Work to complete: Could you switch "Sodium" to "Potassium" in the rows from the line with "The image size" up to and including the line with "point(1022,728)"? Return only those lines, with everything else left as it is.

Data for this exercise:
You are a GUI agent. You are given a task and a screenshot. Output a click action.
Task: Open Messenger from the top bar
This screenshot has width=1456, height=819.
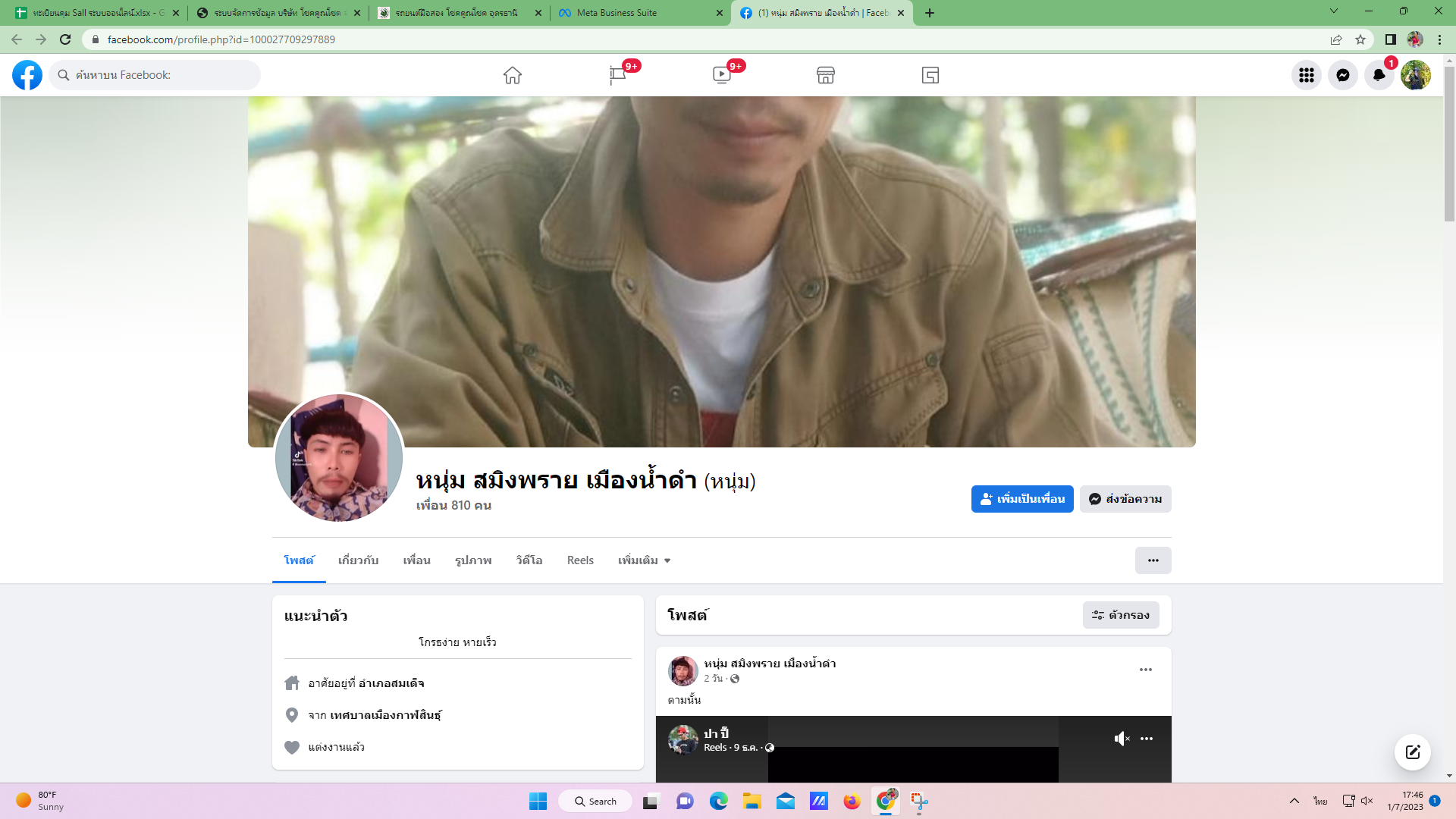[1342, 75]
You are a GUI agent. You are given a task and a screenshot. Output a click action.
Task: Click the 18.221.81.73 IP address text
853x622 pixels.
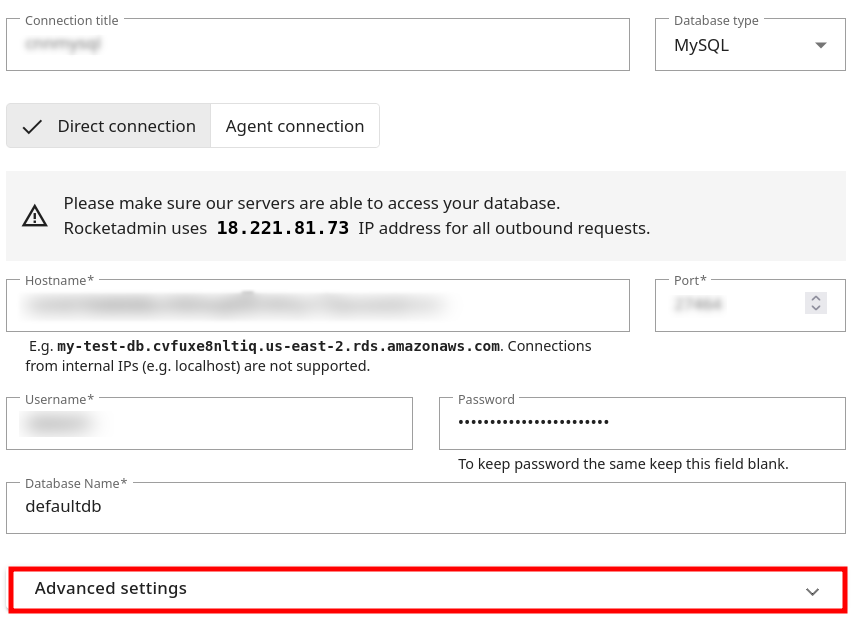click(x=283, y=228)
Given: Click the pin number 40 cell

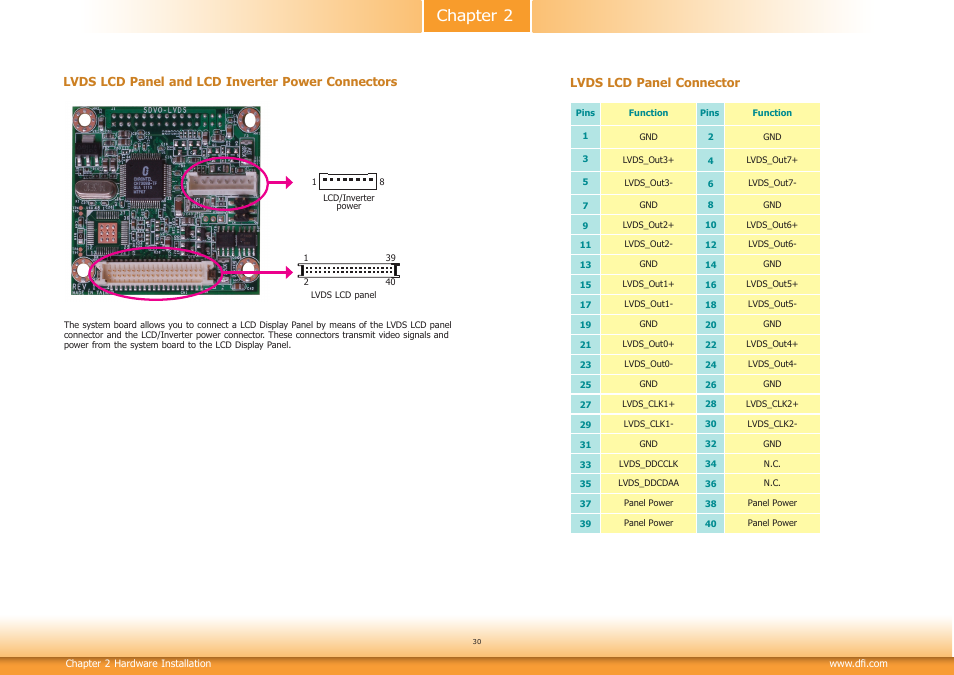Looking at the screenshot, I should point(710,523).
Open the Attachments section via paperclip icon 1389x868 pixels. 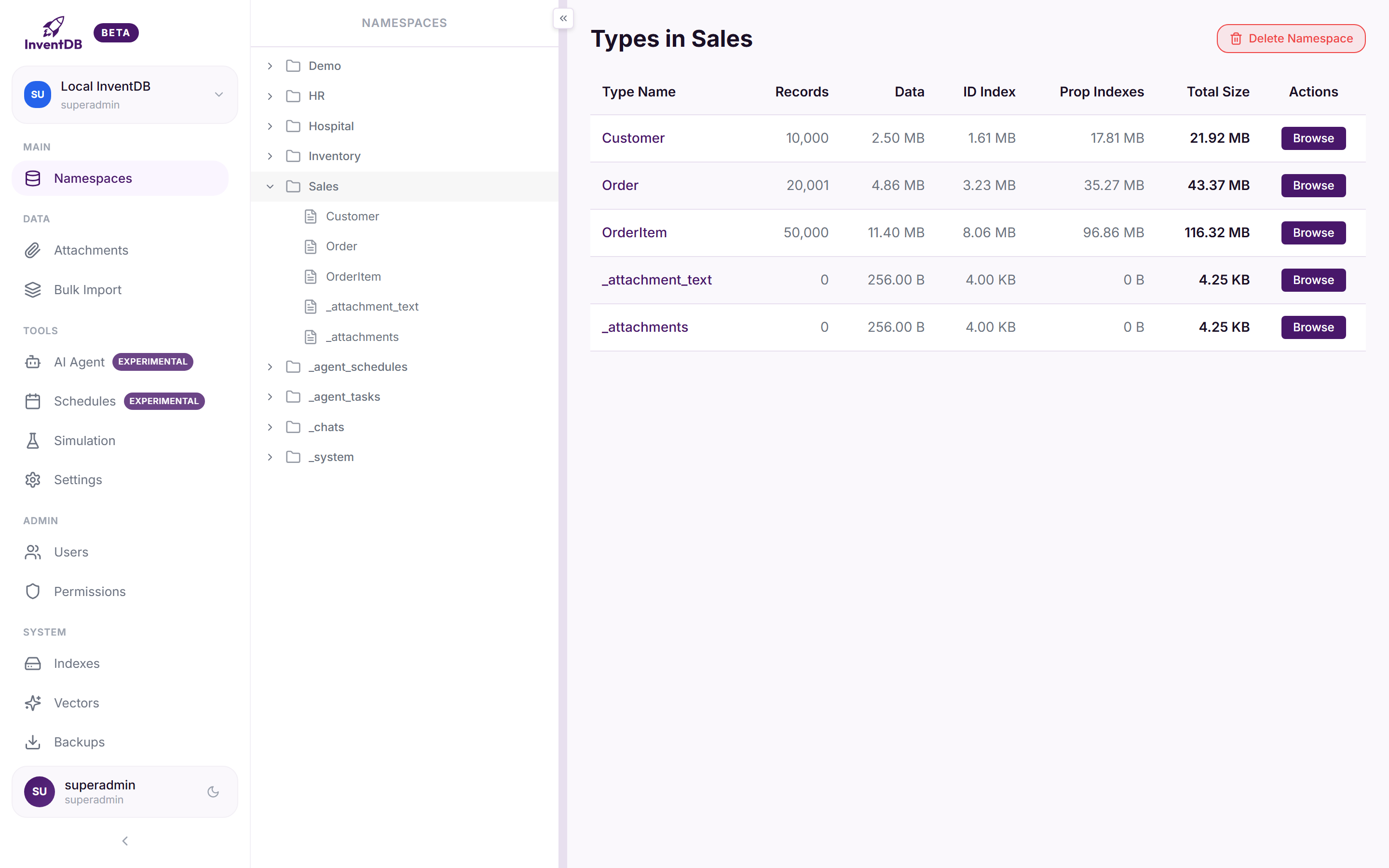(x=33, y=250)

--

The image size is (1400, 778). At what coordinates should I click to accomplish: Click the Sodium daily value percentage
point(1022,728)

---

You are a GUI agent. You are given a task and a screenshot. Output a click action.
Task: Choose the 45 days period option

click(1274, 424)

Exercise solution:
The image size is (1400, 778). At what coordinates should I click to accomplish: Click the Potassium daily value percentage
point(1022,728)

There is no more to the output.